1. Fluidized Catalytic Cracking
Catalytic cracking of heavy hydrocarbon fractions is one of the major refinery operations for converting crude oils into desirable fuel products such as gasoline. In a fluidized catalytic cracking (FCC) process, a heavy hydrocarbon feed is contacted with fluidized catalyst particles in a cracking, or reaction, zone at a temperature of about 800.degree. to 1100.degree. F. The heavy hydrocarbons crack under these conditions, but unfortunately, the conditions also cause the deposition of carbonaceous coke on the catalyst particles. The resulting cracked hydrocarbon products are then separated from the coked catalyst and withdrawn from the cracking zone. The coked catalyst is, in turn, stripped of volatiles and passed to a catalyst regeneration zone.

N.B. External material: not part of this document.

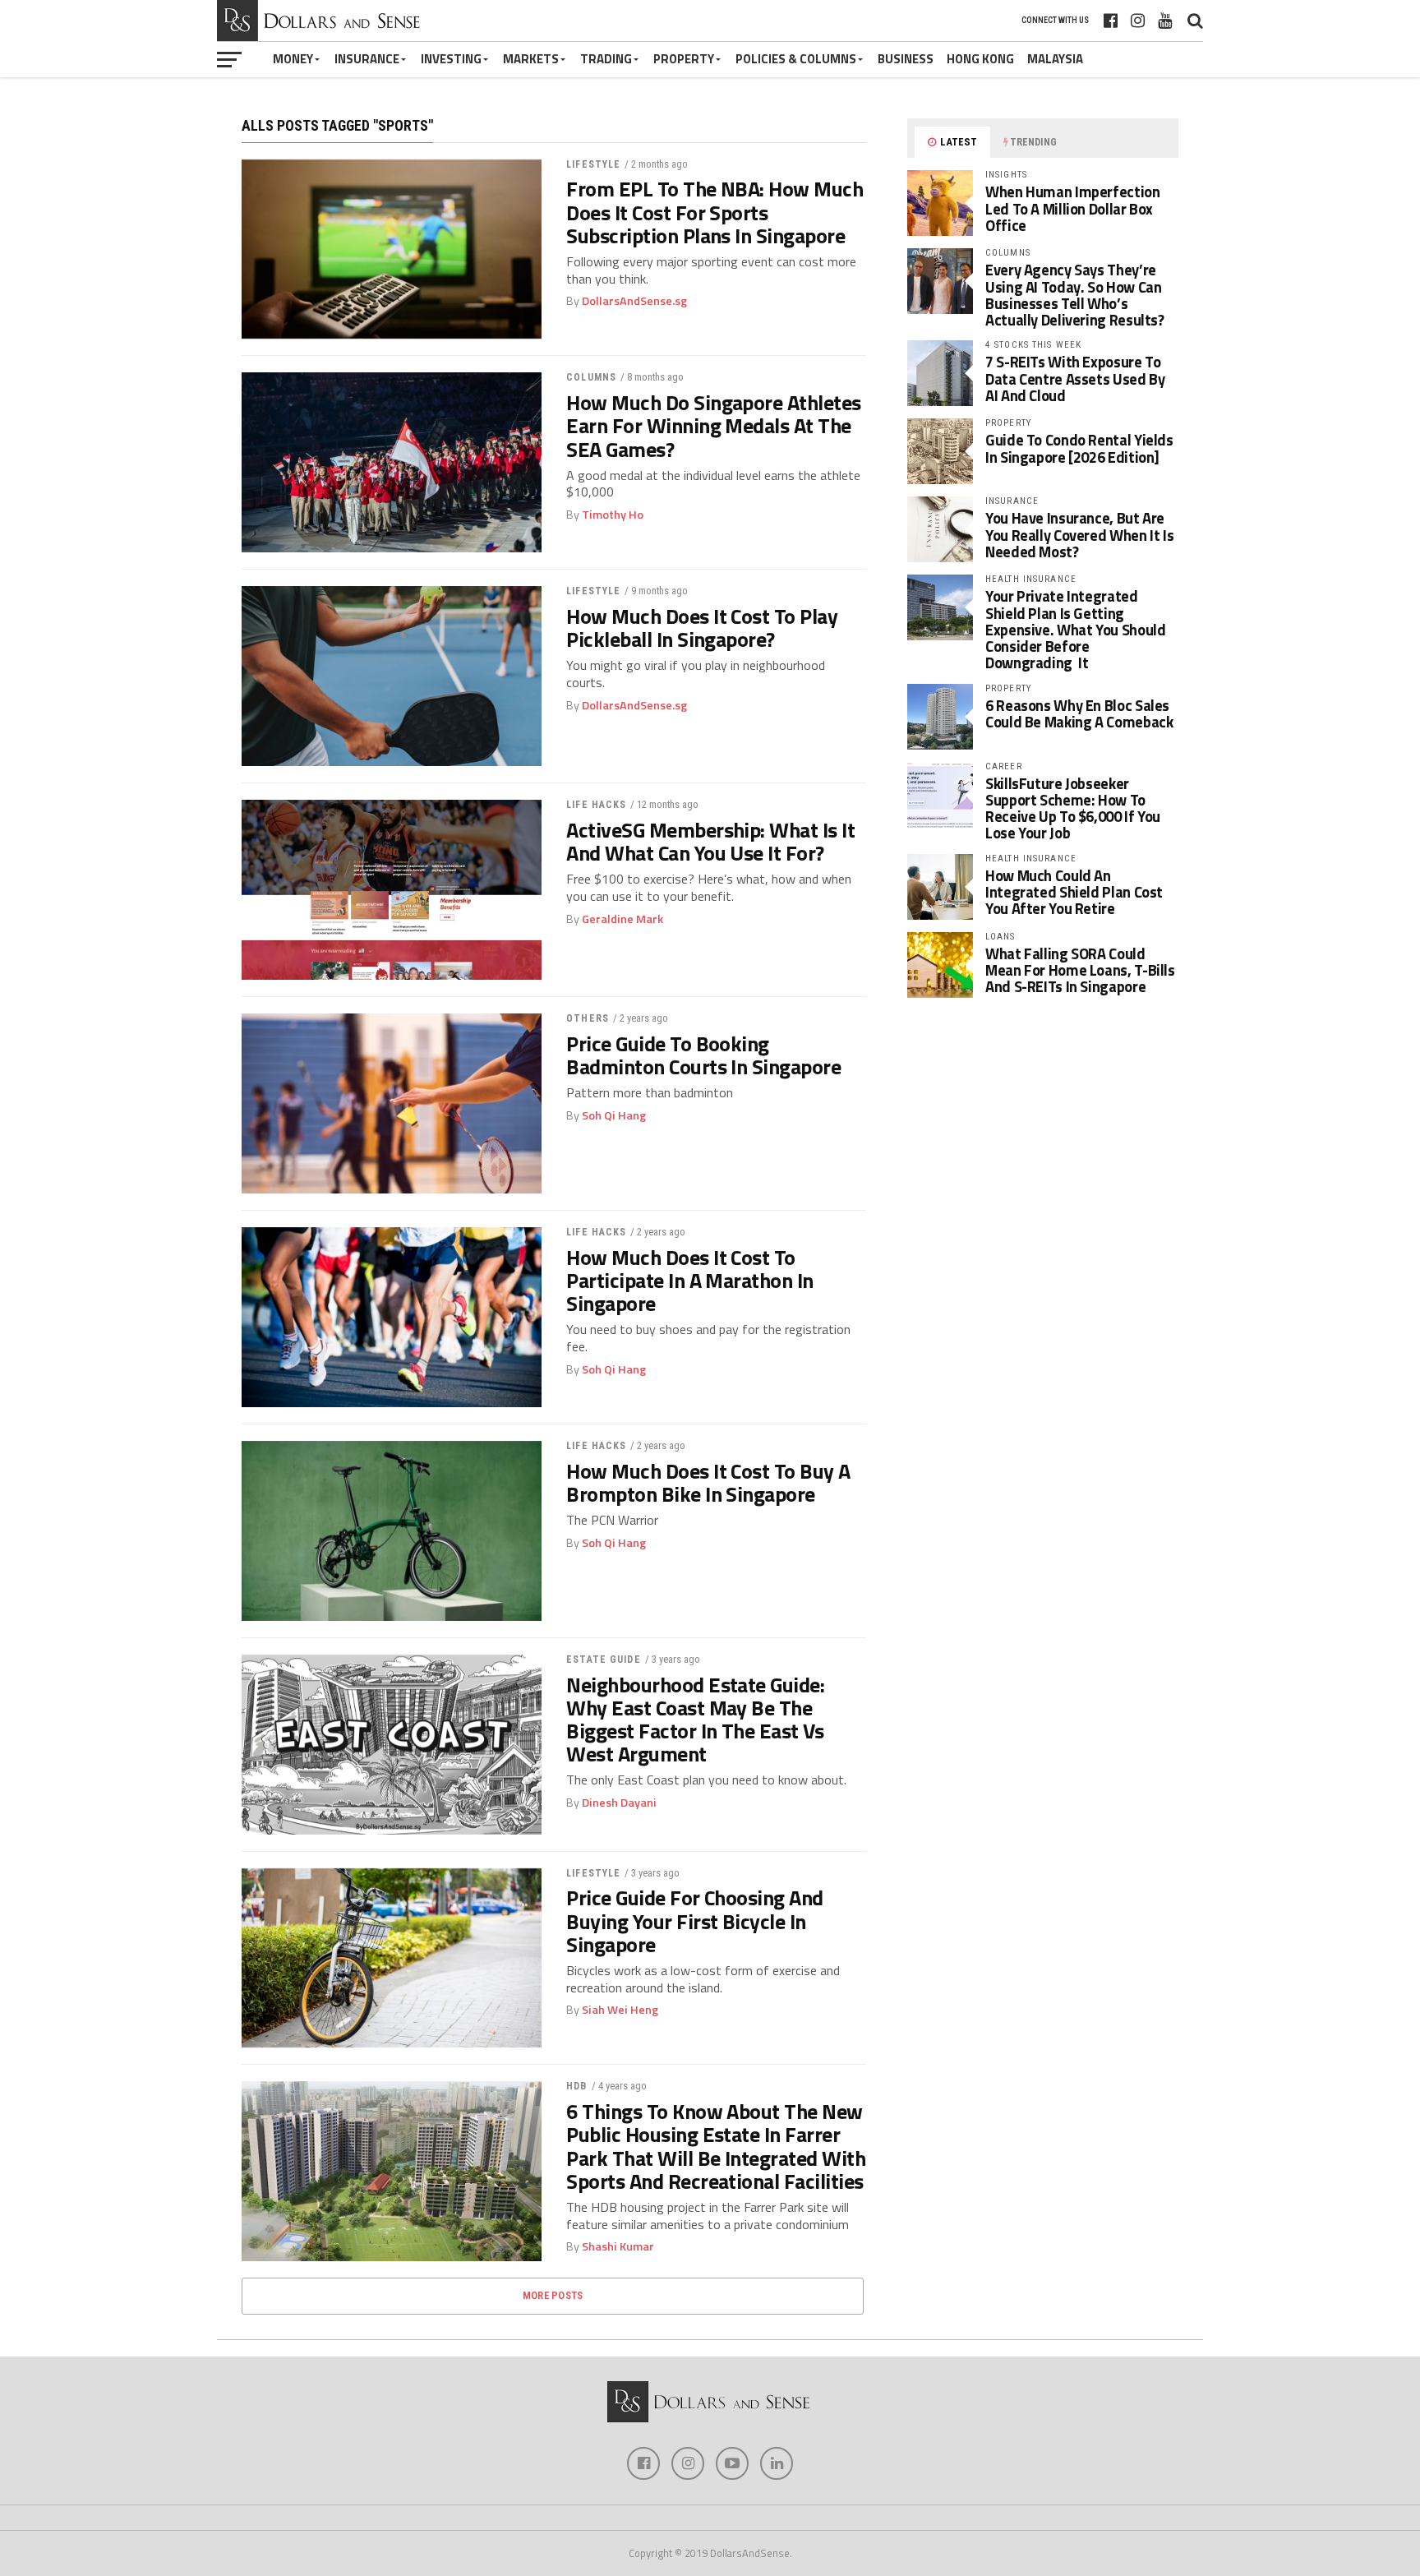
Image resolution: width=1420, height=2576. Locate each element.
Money (293, 58)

In the catalyst regenerator, the coked catalyst is contacted with a gas containing a controlled amount of molecular oxygen to burn off a desired portion of coke from the catalyst and to simultaneously heat the catalyst to the high temperature desired when the catalyst is again contacted with the hydrocarbon stream in the cracking zone. The catalyst is then returned to the cracking zone, where it vaporizes the hydrocarbons and catalyzes hydrocarbon cracking. The flue gas is separately removed from the regenerator. This flue gas, which may be treated to remove particulates and carbon monoxide, is normally passed into the atmosphere.
2. Cracking Catalysts
Although neither silica nor alumina alone possesses catalytic activity for cracking reactions, it is known that the incorporation of a minor amount of alumina into silica results in a material having such catalytic activity. According to Gates, B. C. et al. Chemistry of Catalytic Processes (McGraw-Hill 1979), the Al-O-Si bonds which are formed contain acid sites which are responsible for the catalytic activity. The maximum catalytic activity is obtained when the alumina is present in a concentration of about 25 weight percent. Higher alumina concentrations show decreased activity because the formation of Al-O-Al bonds decreases the acidity of the material. By 1960, the most widely used cracking catalysts in commercial FCC units were amorphous mixtures of silica and alumina containing about 10 to 25 weight percent alumina.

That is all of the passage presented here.